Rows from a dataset
════════════════════
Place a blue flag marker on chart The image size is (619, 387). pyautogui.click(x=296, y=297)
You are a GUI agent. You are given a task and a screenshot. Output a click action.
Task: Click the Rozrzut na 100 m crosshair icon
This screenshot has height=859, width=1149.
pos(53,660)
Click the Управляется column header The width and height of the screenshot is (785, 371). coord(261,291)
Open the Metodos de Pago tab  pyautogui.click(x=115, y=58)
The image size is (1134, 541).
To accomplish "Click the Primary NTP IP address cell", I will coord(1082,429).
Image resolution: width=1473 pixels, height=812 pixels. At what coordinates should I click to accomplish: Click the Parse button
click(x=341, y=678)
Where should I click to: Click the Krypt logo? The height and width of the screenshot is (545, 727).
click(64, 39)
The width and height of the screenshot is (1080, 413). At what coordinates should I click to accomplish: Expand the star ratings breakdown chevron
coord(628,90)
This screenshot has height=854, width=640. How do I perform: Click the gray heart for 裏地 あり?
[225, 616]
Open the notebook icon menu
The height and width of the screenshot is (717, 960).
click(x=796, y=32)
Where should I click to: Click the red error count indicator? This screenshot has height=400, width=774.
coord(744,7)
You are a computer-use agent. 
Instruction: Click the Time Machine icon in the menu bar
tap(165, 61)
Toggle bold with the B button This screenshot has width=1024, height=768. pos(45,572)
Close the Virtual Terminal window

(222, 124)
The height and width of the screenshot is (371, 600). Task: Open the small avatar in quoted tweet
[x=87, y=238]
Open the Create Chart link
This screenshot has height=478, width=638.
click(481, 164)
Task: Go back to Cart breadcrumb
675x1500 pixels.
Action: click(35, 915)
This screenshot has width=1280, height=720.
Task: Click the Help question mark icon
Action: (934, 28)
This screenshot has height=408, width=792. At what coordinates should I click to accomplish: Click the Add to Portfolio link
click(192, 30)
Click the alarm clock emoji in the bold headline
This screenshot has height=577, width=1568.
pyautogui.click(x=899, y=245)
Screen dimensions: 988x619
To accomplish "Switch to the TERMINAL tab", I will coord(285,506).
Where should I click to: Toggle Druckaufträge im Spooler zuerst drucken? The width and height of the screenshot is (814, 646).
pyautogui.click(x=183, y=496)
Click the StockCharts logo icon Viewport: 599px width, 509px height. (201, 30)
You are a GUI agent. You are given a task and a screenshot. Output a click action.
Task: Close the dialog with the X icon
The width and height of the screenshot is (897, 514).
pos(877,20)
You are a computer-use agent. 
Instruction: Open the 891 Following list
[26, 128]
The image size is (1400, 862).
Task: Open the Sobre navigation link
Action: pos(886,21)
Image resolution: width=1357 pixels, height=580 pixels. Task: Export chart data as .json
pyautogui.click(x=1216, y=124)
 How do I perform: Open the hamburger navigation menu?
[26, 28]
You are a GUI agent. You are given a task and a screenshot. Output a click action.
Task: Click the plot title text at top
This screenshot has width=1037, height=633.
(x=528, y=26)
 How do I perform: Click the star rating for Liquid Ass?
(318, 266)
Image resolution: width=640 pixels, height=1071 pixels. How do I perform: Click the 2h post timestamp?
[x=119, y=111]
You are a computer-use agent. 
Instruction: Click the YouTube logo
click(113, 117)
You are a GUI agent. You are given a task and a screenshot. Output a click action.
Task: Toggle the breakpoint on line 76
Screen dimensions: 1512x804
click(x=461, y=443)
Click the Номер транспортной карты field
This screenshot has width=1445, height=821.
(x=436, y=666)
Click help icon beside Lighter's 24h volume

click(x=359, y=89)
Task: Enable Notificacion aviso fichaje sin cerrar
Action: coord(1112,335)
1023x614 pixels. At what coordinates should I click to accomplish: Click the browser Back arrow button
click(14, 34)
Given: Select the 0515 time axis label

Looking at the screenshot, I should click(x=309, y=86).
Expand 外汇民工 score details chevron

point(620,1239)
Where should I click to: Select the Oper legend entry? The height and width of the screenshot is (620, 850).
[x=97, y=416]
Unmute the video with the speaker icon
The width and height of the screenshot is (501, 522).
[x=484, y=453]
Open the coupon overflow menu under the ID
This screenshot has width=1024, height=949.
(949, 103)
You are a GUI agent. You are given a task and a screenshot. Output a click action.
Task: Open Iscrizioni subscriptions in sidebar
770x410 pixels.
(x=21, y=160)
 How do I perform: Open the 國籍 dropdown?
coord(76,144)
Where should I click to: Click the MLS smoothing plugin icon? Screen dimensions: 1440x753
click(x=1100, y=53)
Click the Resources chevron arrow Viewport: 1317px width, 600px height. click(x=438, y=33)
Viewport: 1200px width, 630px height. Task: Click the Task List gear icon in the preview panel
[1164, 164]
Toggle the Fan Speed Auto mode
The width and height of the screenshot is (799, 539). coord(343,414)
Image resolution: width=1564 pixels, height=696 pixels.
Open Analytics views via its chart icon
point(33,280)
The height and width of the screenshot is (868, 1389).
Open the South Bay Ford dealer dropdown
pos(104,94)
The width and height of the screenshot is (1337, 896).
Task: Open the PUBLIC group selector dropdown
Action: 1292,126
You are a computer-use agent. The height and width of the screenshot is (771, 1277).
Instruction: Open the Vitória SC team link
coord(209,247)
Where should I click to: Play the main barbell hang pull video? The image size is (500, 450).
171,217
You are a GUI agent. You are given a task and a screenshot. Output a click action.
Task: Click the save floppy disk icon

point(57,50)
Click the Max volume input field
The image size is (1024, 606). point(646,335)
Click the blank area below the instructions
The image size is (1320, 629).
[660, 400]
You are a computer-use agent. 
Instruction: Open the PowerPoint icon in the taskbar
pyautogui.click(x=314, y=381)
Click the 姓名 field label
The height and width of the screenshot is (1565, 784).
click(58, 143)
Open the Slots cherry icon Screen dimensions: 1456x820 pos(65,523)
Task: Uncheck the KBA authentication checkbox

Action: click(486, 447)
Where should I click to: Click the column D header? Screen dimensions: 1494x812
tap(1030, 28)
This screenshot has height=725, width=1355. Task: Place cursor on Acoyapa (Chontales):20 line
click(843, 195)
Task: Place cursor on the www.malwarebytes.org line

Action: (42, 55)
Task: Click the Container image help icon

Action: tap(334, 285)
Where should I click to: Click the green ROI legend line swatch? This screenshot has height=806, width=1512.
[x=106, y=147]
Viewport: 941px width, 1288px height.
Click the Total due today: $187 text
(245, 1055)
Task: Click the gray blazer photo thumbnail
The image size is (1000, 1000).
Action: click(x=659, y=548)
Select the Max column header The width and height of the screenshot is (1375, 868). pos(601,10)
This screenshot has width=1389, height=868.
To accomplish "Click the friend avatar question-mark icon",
════════════════════
Directions –
Render the data above as a JSON list of strings, one string per line with blank lines left out, starting with the line that contains "Where should I click to: Click the MLS" and going on through the line that contains "click(58, 143)". Include only those lines.

Complete output –
[
  "Where should I click to: Click the MLS smoothing plugin icon? Screen dimensions: 1440x753",
  "click(x=1100, y=53)",
  "Click the Resources chevron arrow Viewport: 1317px width, 600px height. click(x=438, y=33)",
  "Viewport: 1200px width, 630px height. Task: Click the Task List gear icon in the preview panel",
  "[1164, 164]",
  "Toggle the Fan Speed Auto mode",
  "The width and height of the screenshot is (799, 539). coord(343,414)",
  "Image resolution: width=1564 pixels, height=696 pixels.",
  "Open Analytics views via its chart icon",
  "point(33,280)",
  "The height and width of the screenshot is (868, 1389).",
  "Open the South Bay Ford dealer dropdown",
  "pos(104,94)",
  "The width and height of the screenshot is (1337, 896).",
  "Task: Open the PUBLIC group selector dropdown",
  "Action: 1292,126",
  "You are a computer-use agent. The height and width of the screenshot is (771, 1277).",
  "Instruction: Open the Vitória SC team link",
  "coord(209,247)",
  "Where should I click to: Play the main barbell hang pull video? The image size is (500, 450).",
  "171,217",
  "You are a GUI agent. You are given a task and a screenshot. Output a click action.",
  "Task: Click the save floppy disk icon",
  "point(57,50)",
  "Click the Max volume input field",
  "The image size is (1024, 606). point(646,335)",
  "Click the blank area below the instructions",
  "The image size is (1320, 629).",
  "[660, 400]",
  "You are a computer-use agent. ",
  "Instruction: Open the PowerPoint icon in the taskbar",
  "pyautogui.click(x=314, y=381)",
  "Click the 姓名 field label",
  "The height and width of the screenshot is (1565, 784).",
  "click(58, 143)"
]